Supplied data →
---

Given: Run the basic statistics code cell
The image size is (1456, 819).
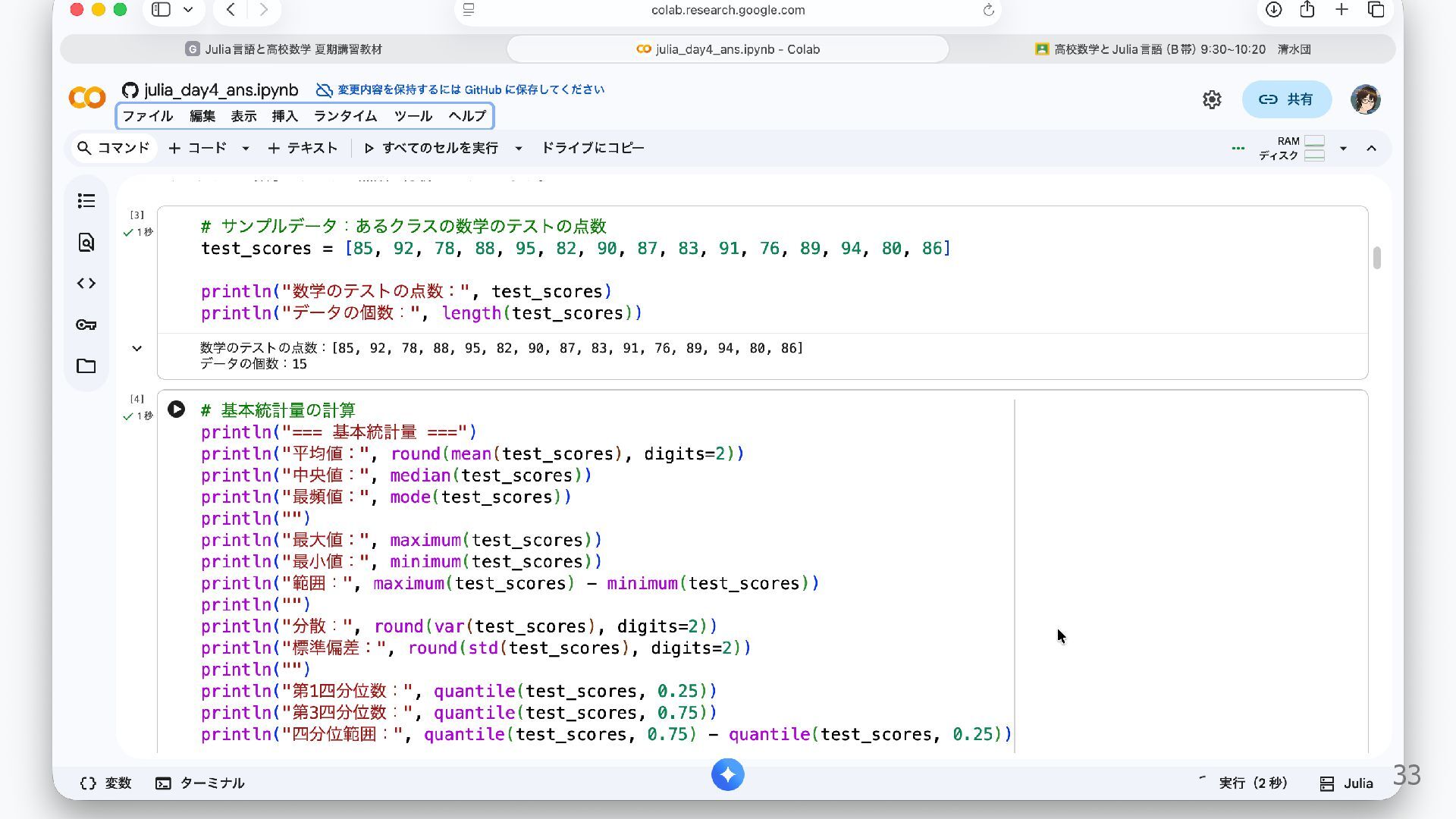Looking at the screenshot, I should [176, 410].
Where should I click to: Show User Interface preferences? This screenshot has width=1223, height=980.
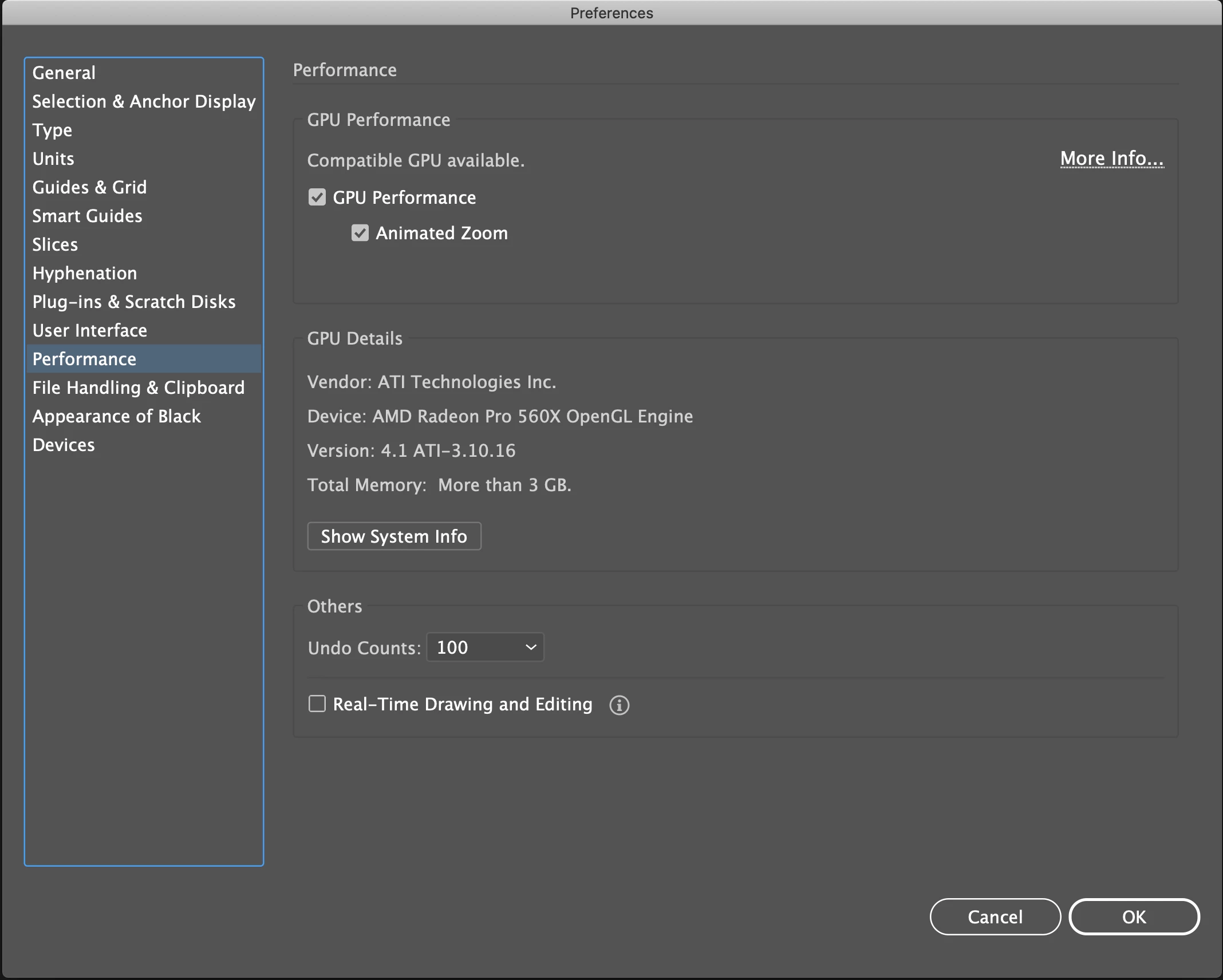pos(90,330)
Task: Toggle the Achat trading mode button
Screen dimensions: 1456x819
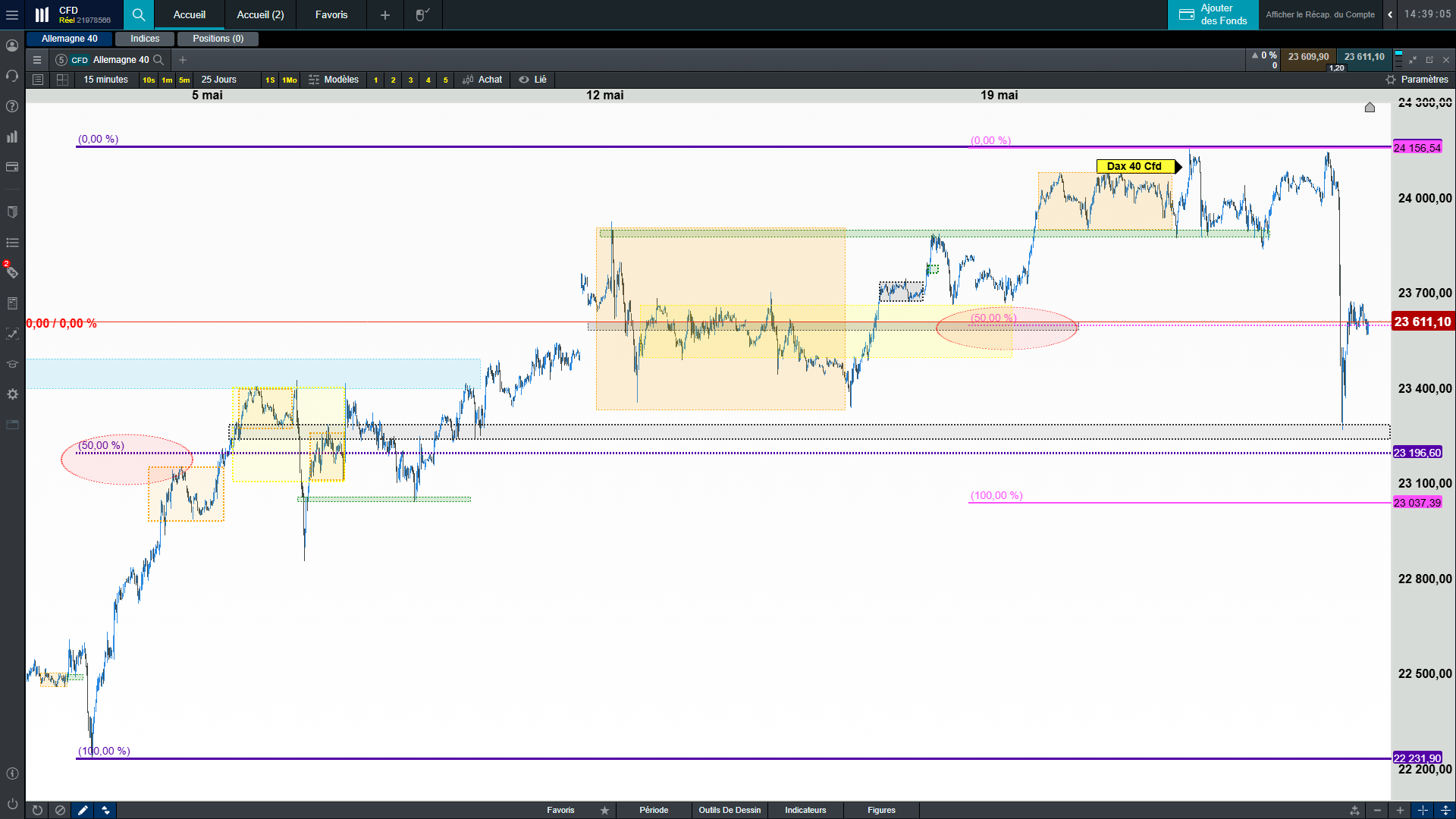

---

Task to carry out →
Transcribe every entry word for word, excluding images.

Response →
Given: Run the basic statistics code cell
The image size is (1456, 819).
Looking at the screenshot, I should [176, 410].
Where should I click to: Show User Interface preferences? This screenshot has width=1223, height=980.
pos(90,330)
Task: Toggle the Achat trading mode button
Screen dimensions: 1456x819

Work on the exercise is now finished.